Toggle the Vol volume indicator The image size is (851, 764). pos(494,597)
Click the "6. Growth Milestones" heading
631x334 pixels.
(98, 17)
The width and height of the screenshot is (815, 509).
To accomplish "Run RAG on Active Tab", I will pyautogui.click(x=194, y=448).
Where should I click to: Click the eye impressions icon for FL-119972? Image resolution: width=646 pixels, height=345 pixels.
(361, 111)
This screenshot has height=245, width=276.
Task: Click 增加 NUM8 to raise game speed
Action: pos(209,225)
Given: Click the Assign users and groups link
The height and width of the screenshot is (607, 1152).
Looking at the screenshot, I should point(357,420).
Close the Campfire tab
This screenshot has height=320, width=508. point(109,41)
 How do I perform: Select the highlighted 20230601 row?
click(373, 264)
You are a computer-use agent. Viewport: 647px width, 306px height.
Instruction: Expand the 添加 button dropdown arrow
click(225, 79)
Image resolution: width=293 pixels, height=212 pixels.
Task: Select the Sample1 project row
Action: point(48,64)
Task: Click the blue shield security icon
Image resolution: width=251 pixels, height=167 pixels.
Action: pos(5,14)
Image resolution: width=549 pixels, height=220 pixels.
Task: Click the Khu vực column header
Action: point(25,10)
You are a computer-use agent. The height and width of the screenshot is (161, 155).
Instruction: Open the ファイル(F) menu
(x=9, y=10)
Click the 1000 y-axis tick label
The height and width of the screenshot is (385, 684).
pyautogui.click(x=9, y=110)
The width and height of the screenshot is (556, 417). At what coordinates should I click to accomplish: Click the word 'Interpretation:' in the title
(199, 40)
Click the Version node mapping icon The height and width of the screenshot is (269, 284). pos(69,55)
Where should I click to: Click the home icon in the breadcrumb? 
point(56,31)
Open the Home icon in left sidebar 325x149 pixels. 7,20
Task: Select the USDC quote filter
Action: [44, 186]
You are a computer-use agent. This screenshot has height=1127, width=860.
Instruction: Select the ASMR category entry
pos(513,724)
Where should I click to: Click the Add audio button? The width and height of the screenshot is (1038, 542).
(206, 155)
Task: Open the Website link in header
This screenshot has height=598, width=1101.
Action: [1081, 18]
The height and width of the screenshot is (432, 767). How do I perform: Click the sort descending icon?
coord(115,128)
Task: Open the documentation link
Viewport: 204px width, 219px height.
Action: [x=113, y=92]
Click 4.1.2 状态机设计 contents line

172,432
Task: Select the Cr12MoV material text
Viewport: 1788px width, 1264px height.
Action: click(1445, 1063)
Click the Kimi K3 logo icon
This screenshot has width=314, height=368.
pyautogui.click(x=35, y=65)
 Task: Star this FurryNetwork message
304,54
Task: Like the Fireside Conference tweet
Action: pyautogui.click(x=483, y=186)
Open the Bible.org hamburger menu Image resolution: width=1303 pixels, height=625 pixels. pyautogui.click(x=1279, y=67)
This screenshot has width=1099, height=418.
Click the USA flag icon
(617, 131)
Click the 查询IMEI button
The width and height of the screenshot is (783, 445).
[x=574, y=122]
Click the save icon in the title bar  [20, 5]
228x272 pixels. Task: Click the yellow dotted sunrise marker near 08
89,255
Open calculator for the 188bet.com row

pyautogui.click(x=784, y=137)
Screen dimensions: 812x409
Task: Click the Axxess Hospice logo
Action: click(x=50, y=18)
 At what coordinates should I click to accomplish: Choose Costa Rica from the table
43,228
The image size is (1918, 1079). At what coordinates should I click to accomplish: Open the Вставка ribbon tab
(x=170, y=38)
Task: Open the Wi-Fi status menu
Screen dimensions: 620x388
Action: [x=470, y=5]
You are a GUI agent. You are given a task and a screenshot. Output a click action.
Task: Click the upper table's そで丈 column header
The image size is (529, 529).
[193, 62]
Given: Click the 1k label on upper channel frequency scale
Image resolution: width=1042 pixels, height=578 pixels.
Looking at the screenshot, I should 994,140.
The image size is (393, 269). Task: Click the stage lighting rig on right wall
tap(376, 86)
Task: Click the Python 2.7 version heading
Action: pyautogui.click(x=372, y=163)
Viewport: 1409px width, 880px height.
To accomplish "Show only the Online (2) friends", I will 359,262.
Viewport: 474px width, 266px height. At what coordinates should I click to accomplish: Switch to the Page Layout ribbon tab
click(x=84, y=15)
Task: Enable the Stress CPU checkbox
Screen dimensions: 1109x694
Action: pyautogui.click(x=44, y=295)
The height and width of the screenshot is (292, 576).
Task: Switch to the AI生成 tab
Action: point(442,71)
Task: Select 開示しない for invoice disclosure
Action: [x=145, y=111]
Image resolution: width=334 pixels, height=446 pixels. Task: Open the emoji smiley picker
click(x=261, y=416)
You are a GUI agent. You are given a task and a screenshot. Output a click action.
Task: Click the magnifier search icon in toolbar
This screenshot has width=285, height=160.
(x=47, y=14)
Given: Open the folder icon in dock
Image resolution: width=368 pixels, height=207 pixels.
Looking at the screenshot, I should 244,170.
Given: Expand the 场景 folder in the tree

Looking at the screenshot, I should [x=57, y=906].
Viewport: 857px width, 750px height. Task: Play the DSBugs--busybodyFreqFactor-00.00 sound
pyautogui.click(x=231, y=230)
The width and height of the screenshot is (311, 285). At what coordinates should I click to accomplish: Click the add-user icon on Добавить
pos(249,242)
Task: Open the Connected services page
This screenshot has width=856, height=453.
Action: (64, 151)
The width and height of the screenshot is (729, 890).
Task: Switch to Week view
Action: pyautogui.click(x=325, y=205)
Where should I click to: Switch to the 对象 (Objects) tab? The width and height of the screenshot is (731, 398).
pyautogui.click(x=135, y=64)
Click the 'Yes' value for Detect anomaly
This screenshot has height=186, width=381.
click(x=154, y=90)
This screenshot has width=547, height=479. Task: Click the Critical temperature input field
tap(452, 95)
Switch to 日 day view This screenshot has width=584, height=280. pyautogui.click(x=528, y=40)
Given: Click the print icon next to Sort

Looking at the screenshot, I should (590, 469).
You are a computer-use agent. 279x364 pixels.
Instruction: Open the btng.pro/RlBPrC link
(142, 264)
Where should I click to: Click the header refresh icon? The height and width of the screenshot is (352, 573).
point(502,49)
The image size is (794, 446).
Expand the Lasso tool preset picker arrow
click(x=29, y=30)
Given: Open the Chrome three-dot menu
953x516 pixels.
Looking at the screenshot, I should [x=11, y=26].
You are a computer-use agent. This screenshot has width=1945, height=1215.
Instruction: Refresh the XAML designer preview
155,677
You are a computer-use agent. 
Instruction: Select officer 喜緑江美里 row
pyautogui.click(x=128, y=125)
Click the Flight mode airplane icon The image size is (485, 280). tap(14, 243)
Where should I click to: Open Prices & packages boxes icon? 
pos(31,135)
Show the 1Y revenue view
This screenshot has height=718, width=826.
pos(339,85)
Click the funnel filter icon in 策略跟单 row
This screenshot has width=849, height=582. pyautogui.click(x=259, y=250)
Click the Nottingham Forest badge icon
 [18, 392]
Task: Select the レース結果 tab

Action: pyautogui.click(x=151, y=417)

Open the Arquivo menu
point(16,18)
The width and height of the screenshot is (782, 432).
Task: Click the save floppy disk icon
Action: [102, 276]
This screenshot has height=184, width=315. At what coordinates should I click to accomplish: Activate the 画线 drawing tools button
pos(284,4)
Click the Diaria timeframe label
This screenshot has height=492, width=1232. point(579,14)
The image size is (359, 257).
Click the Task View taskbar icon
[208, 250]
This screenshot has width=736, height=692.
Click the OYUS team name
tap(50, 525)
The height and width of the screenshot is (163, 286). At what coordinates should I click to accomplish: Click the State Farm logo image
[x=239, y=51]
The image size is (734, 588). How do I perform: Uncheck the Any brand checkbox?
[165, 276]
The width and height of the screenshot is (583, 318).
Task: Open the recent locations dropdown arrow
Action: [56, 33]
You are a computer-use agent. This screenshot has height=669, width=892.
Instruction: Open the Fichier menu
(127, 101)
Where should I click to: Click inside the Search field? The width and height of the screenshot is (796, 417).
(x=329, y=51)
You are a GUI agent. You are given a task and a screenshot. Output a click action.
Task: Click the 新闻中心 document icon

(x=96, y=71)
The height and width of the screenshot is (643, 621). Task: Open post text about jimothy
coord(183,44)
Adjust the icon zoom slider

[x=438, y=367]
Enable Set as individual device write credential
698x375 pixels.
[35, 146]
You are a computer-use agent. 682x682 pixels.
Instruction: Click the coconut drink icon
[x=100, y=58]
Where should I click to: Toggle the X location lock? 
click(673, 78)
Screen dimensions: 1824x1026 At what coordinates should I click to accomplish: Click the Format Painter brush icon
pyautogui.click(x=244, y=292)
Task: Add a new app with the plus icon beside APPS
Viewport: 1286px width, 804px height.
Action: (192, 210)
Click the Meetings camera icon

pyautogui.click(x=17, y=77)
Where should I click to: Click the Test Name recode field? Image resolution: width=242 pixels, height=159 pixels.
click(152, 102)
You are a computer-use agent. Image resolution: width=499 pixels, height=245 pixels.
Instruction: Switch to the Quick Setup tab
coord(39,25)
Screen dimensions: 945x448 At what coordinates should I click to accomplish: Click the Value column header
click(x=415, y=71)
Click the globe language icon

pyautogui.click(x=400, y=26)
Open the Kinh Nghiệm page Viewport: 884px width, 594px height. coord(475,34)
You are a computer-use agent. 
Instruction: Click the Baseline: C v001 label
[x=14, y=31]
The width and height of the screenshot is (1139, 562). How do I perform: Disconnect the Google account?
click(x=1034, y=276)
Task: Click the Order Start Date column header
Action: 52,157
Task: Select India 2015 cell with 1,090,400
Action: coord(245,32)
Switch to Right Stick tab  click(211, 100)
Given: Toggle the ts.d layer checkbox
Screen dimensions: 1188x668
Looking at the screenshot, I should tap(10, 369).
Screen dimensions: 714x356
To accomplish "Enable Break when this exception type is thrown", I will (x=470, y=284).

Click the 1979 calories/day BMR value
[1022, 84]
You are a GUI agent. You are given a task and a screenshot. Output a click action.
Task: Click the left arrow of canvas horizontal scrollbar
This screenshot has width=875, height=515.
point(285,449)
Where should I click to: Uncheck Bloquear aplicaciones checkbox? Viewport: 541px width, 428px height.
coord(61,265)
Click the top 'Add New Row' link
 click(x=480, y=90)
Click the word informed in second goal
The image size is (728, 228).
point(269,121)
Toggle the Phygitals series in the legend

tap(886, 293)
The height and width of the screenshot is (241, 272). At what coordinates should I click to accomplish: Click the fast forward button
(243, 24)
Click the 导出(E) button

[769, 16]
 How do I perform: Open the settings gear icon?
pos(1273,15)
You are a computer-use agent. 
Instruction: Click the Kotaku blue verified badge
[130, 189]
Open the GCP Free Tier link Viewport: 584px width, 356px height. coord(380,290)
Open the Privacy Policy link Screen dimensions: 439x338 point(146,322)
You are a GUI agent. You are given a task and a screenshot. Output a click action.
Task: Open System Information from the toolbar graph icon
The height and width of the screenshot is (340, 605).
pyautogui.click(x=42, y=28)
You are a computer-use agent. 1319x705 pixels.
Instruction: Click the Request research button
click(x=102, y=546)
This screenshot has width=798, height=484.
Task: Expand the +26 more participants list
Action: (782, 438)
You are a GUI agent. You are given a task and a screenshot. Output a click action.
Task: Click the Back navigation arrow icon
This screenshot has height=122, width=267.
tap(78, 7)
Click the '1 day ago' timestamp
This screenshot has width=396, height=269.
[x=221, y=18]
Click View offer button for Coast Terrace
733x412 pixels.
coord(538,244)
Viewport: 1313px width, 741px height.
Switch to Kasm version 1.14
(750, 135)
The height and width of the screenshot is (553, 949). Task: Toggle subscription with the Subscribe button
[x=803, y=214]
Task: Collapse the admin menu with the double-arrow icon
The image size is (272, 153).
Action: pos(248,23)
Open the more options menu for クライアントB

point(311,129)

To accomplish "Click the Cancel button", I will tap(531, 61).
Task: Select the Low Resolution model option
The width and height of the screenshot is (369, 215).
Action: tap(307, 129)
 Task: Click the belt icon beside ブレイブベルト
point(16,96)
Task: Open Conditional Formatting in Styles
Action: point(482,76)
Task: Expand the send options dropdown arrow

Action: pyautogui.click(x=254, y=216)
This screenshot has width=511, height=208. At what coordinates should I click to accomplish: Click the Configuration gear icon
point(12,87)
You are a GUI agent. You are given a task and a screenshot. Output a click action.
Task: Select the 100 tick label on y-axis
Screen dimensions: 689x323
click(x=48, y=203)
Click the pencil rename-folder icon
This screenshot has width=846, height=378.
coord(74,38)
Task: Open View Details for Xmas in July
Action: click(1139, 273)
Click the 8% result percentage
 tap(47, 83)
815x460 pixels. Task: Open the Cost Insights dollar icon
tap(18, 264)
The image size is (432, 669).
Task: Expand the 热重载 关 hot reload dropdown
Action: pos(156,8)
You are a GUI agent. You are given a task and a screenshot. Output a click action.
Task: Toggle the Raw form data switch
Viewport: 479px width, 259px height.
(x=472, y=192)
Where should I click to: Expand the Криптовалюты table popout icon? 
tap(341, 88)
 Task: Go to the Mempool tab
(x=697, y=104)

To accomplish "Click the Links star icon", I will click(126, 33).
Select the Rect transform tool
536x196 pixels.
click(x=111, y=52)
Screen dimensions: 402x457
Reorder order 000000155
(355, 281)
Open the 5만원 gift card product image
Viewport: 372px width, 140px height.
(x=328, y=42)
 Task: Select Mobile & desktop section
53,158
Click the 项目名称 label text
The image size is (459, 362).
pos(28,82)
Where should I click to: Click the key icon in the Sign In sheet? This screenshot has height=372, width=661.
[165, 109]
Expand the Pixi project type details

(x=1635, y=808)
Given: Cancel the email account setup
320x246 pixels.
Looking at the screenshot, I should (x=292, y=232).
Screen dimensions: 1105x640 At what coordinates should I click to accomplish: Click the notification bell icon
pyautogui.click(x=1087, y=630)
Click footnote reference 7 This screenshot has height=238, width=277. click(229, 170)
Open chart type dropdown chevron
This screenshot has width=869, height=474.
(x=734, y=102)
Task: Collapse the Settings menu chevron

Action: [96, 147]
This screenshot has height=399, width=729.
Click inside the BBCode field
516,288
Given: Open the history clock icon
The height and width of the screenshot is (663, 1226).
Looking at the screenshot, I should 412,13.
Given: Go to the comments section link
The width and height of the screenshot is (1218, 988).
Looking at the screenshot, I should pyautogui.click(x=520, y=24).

### Job
Copy the lines of the listing above word for word, starting with the line that contains "This screenshot has height=184, width=315." and going on through the line that contains "[x=100, y=58]".

### Complete answer
This screenshot has height=184, width=315. At what coordinates should I click to accomplish: Activate the 画线 drawing tools button
pos(284,4)
Click the Diaria timeframe label
This screenshot has height=492, width=1232. point(579,14)
The image size is (359, 257).
Click the Task View taskbar icon
[208, 250]
This screenshot has width=736, height=692.
Click the OYUS team name
tap(50, 525)
The height and width of the screenshot is (163, 286). At what coordinates should I click to accomplish: Click the State Farm logo image
[x=239, y=51]
The image size is (734, 588). How do I perform: Uncheck the Any brand checkbox?
[165, 276]
The width and height of the screenshot is (583, 318).
Task: Open the recent locations dropdown arrow
Action: [56, 33]
You are a computer-use agent. This screenshot has height=669, width=892.
Instruction: Open the Fichier menu
(127, 101)
Where should I click to: Click inside the Search field? The width and height of the screenshot is (796, 417).
(x=329, y=51)
You are a GUI agent. You are given a task and a screenshot. Output a click action.
Task: Click the 新闻中心 document icon

(x=96, y=71)
The height and width of the screenshot is (643, 621). Task: Open post text about jimothy
coord(183,44)
Adjust the icon zoom slider

[x=438, y=367]
Enable Set as individual device write credential
698x375 pixels.
[35, 146]
You are a computer-use agent. 682x682 pixels.
Instruction: Click the coconut drink icon
[x=100, y=58]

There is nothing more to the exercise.